# TEXT PASSAGE:
#####
Guopeng Liang, the lead author of the study published in Nature Geoscience, said, “The big picture story is that losing more carbon is always going to be a bad thing for climate.”.

By understanding how rising temperatures affect the flow of carbon into and out of soils, scientists can better understand and forecast changes in our planet’s climate. Forests, for their part, store roughly 40 per cent of the Earth’s soil carbon.

Because of that, there have been many research projects studying how climate change affects the carbon flux from forest soils. But few have lasted for longer than three years and most look at warming either in the soil or in air above it, but not both, Reich said.

In the experiment – believed to be the first of its kind – researchers controlled both the soil and above-ground temperatures in open air, without the use of any kind of enclosure. They also kept the study running for more than a dozen years.

“Our experiment is unique,” said Reich. “It’s far and away the most realistic experiment like this in the world.”

Joining Reich and Liang on the study were colleagues from the University of Minnesota, University of Illinois and Smithsonian Environmental Research Center.

The team worked at two sites in northern Minnesota on a total of 72 plots, investigating two different warming scenarios compared with ambient conditions.

In one, plots were kept at 1.7 degrees Celsius above ambient and, in the other, the difference was 3.3 degrees Celsius (or about 3 and 6 degrees Fahrenheit, respectively).

Soil respiration – the process that releases carbon dioxide – increased by 7 per cent in the more modest warming case and by 17 per cent in the more extreme case.

The respired carbon comes from the metabolism of plant roots and of soil microbes feeding on carbon-containing snacks available to them: sugars and starches leached out of roots, dead and decaying plant parts, soil organic matter, and other live and dead microorganisms.

Reich said, “The microbes are a lot like us. Some of what we eat is respired back to the atmosphere. They use the same exact metabolic process we do to breathe CO2 back out into the air.”

Although the amount of respired carbon dioxide increased in plots at higher temperatures, it didn’t jump as much as it could have, the researchers found. Their experimental setup also accounted for soil moisture, which decreased at warmer temperatures that cause faster water loss from plants and soils. Microbes, however, prefer wetter soils and the drier soils constrained respiration.
#####
# DESCRIPTION OF THE TASK:
In the passage on soil warming, update the stretch that opens with the words "By understanding how" and closes with "a dozen years.", writing it out again with "three years" changed to "five years".

# DATA SHOWN:
#####
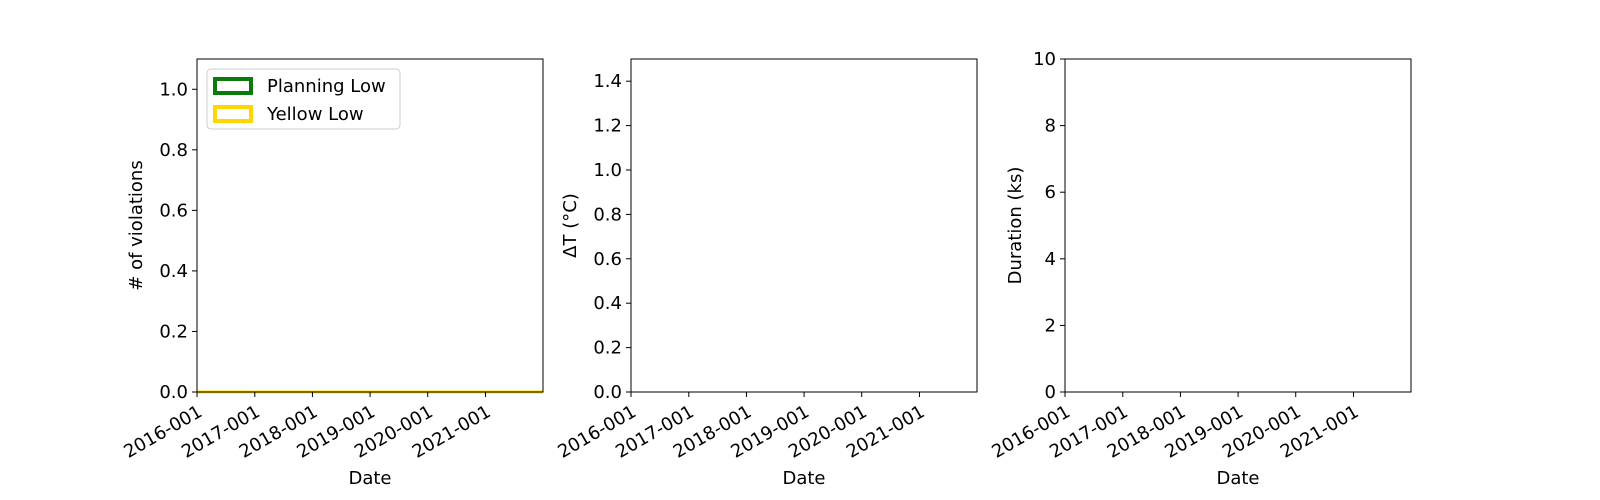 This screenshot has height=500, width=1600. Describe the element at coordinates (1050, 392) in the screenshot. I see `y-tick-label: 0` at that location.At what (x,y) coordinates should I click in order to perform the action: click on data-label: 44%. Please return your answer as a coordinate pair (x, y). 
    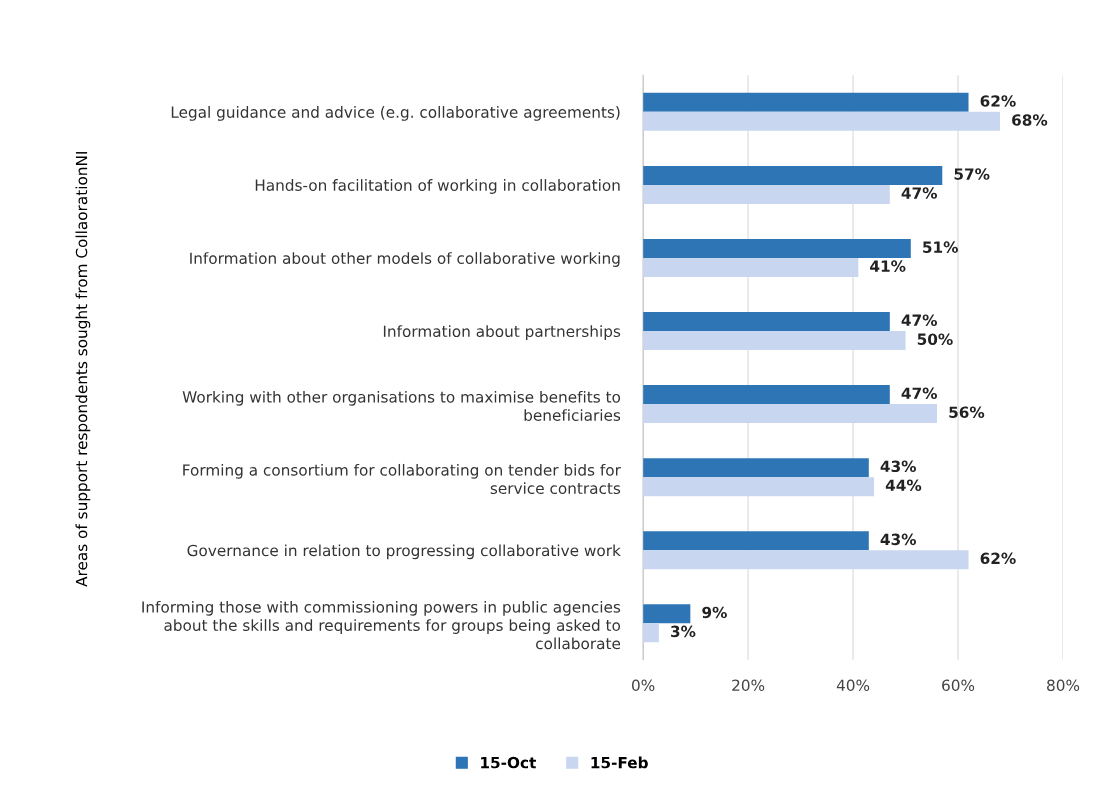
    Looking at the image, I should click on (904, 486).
#####
# WRITTEN RESPONSE:
By understanding how rising temperatures affect the flow of carbon into and out of soils, scientists can better understand and forecast changes in our planet’s climate. Forests, for their part, store roughly 40 per cent of the Earth’s soil carbon.

Because of that, there have been many research projects studying how climate change affects the carbon flux from forest soils. But few have lasted for longer than five years and most look at warming either in the soil or in air above it, but not both, Reich said.

In the experiment – believed to be the first of its kind – researchers controlled both the soil and above-ground temperatures in open air, without the use of any kind of enclosure. They also kept the study running for more than a dozen years.